WordPress Trac noreply at wordpress.org
Wed Nov 27 13:51:51 UTC 2019


#47610: Media modal: add more headings to better identify the main sections and
improve content navigation for assistive technology users
-------------------------------------+-------------------------------------
 Reporter:  afercia                  |       Owner:  afercia
     Type:  defect (bug)             |      Status:  closed
 Priority:  normal                   |   Milestone:  5.3
Component:  Media                    |     Version:
 Severity:  normal                   |  Resolution:  fixed
 Keywords:  needs-post-mortem has-   |     Focuses:  ui, accessibility,
  screenshots has-patch              |  javascript
-------------------------------------+-------------------------------------

Comment (by afercia):

 Looks like we agree we disagree :) Aside: this conversation would be more
 appropriate on #47149, where the menu markup was changed to an ARIA tabs
 pattern while this ticket is about headings and naming.

 I'd agree it's a principle question at this point but it's always good to
 have a constructive and clarifying conversation. :)

 > This used to be an "application menu".

 The term "menu" is probably a bit too generic and often used to identify
 different things in software.

 The ARIA specification defines [https://www.w3.org/TR/wai-aria-1.1/#menu
 role=menu] as "a list of common actions or functions, presented in a
 manner similar to a menu on a desktop application". This seems to exclude
 "navigation menus" for which the `role=navigation` should be used.

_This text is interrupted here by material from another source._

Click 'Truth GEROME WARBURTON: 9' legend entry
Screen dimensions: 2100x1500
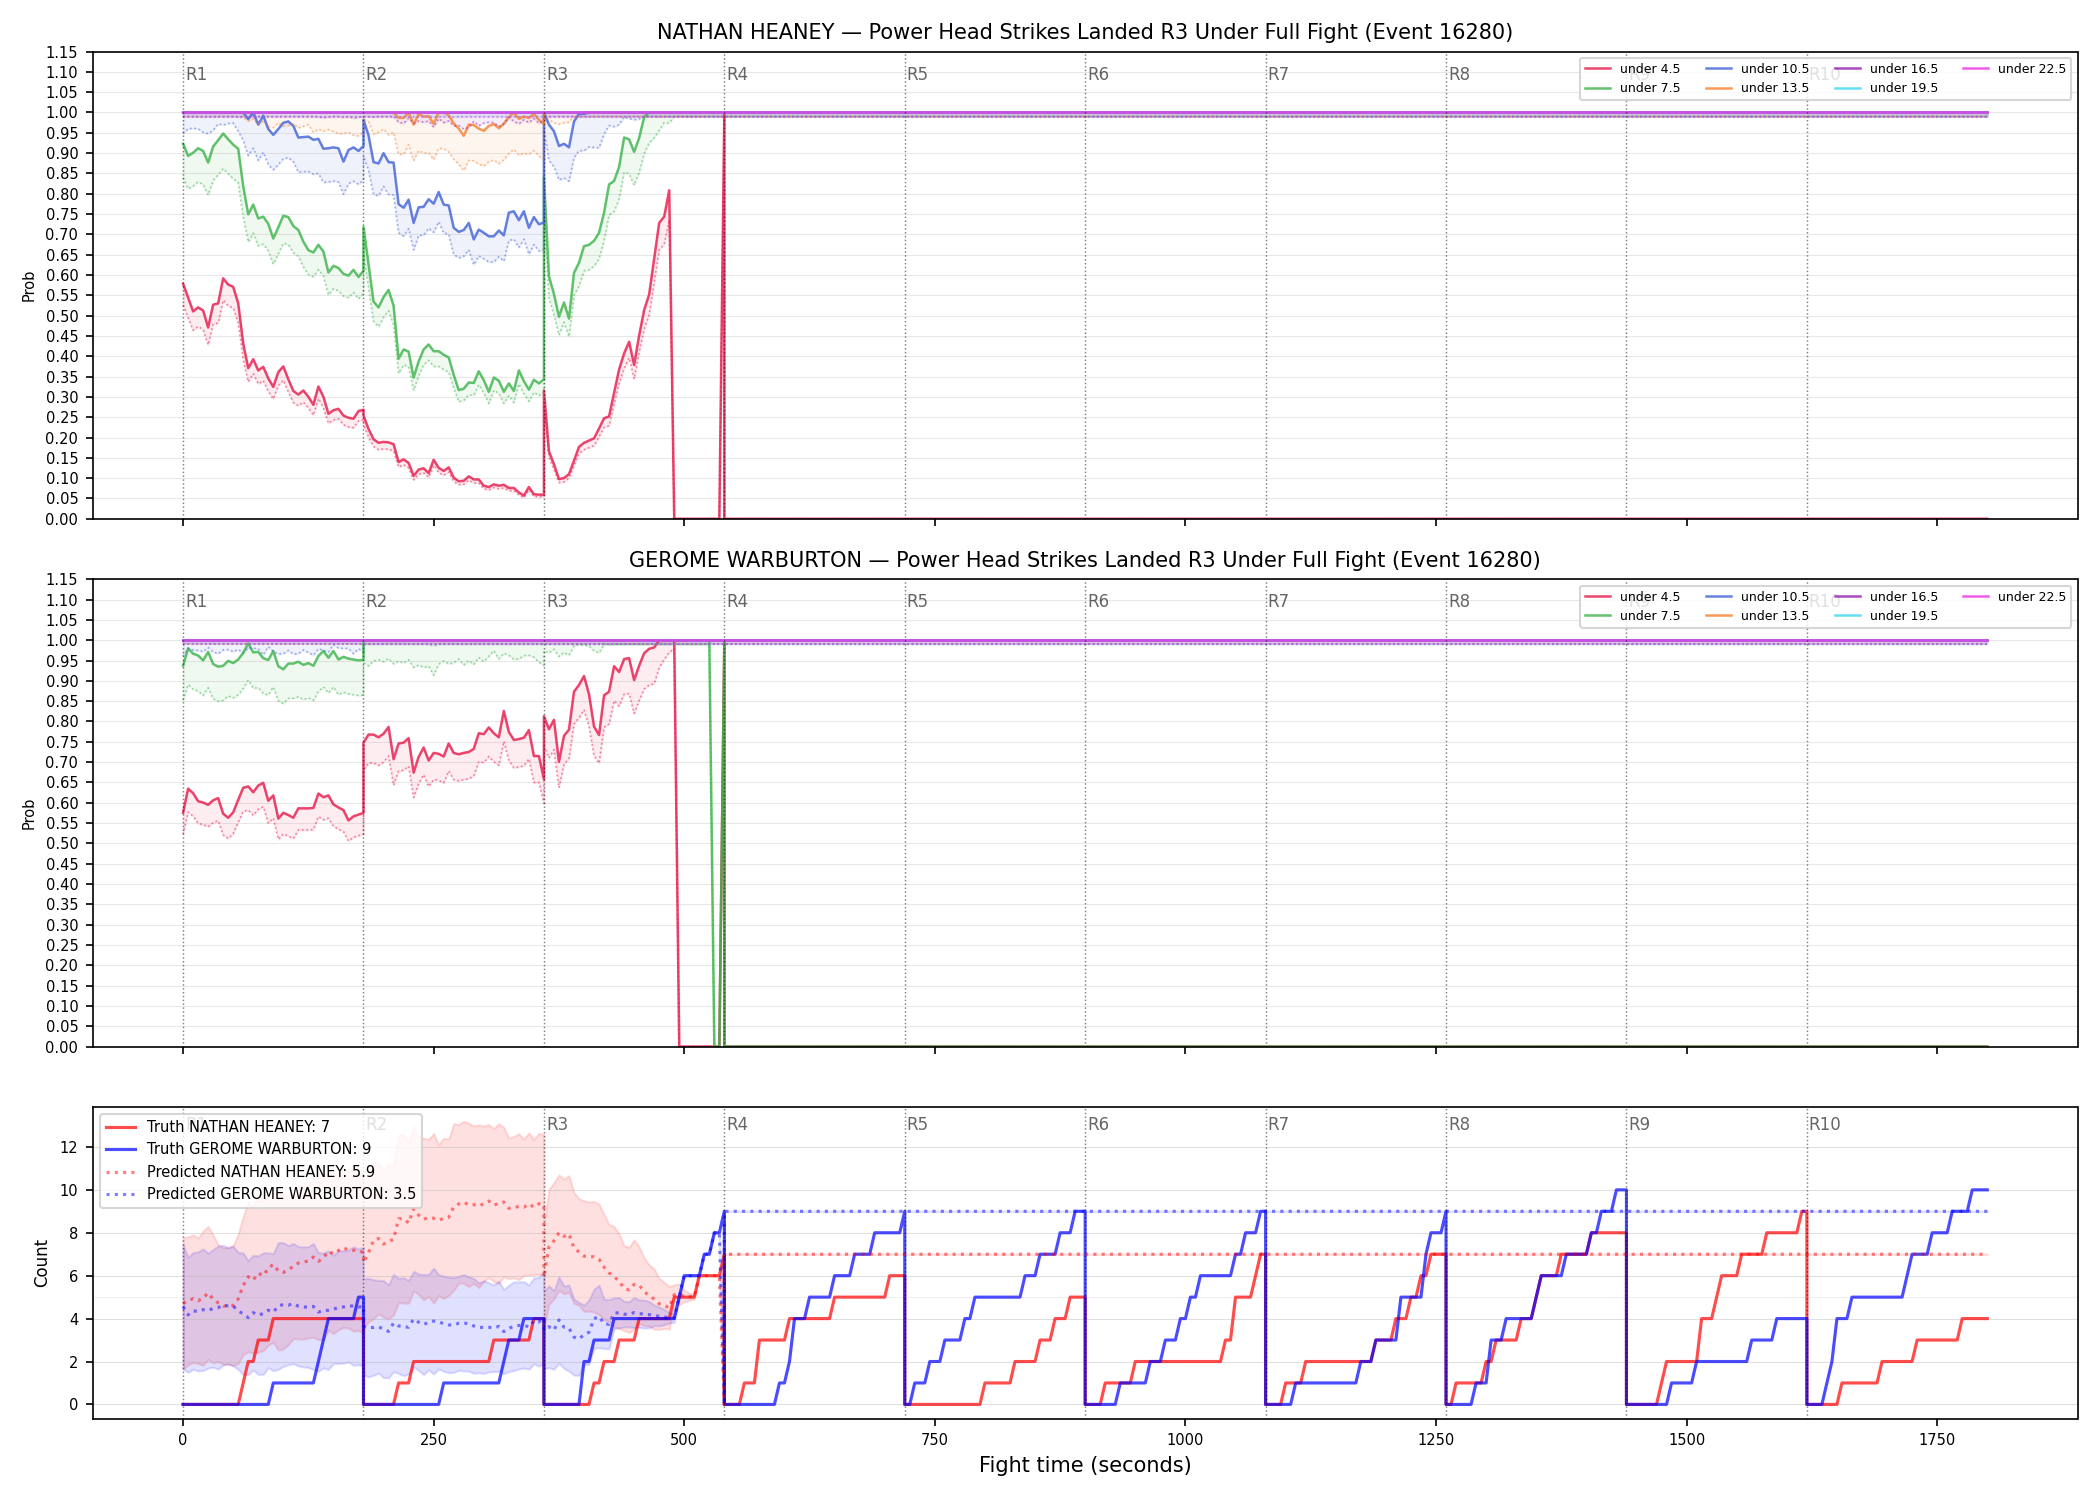point(238,1149)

 Instead, the ARIA Authoring Practices refer a bit interchangeably to menus
 as "navigation" or "action" menus, see for example https://www.w3.org/TR
 /wai-aria-practices-1.1/#menubutton, which seems to contradict the ARIA
 spec.

 Regardless of what the various specifications say, we can probably use a
 some good common sense and refer to a couple well established patterns:

 - Navigation menu: made of items that behave as links.
 - Action menu: made of items that trigger actions or commands (for
 example: align left, align center...).

 Thinking at the media modal menu, none of the two patterns above seems
 appropriate to me. It's not a navigation because the browser doesn't
 navigate to a new page: the interaction and feedback are different from a
 real navigation. There's no routing, no browser history, no document title
 update... nothing that resembles to a real navigation. No specific action
 or command is executed on the edited object as well so I wouldn't call
 this an "action menu".

 Instead, what these menu items actually do is making some content appear
 dynamically in the right panel.

 If I had to expand the menu items text with some more context, I'd say
 something along the lines of:
 - View the Add Media panel (or "open" the Add Media panel)
 - View the Create Gallery panel
 - etc.
 Because that's what the menu items do: I click on them and I can access a
 new UI for a specific task.

 Basically, these menu items reveal new content. There's an established,
 accessible, design pattern for that: the ARIA tabs pattern. It's the only
 pattern I can think of to properly communicate the semantics of this
 "menu".

 Also, the tabs pattern is used everywhere in operating systems: it's a
 well established interaction pattern users and assistive technologies know
 and are able to interact with.

 The previous implementation was far from ideal. This "menu" used to be
 made of links with an `href` value that technically was an "incomplete URL
 fragment identifier" like this:

 `<a href="#" class="media-menu-item">Create Gallery</a>`

 These menu items were totally unsemantic, perceived as links while not
 real links, and the expected interaction mismatched the actual
 interaction.

 Links with a `href="#"` are embarrassing in 2019. They're an old, very
 wrong, practice.

 > In coding terms this is not a "progressive enhancement", but a
 "regression".

 Frankly, I'm not sure how removing old, bad, code and introducing
 semantic, accessible, well established patterns can be called a
 "regression".

 I do agree there's a problem with the naming. As commented previously, I'd
 appreciate any suggestion for a better name. This doesn't negate that the
 new implementation is far better than the previous one.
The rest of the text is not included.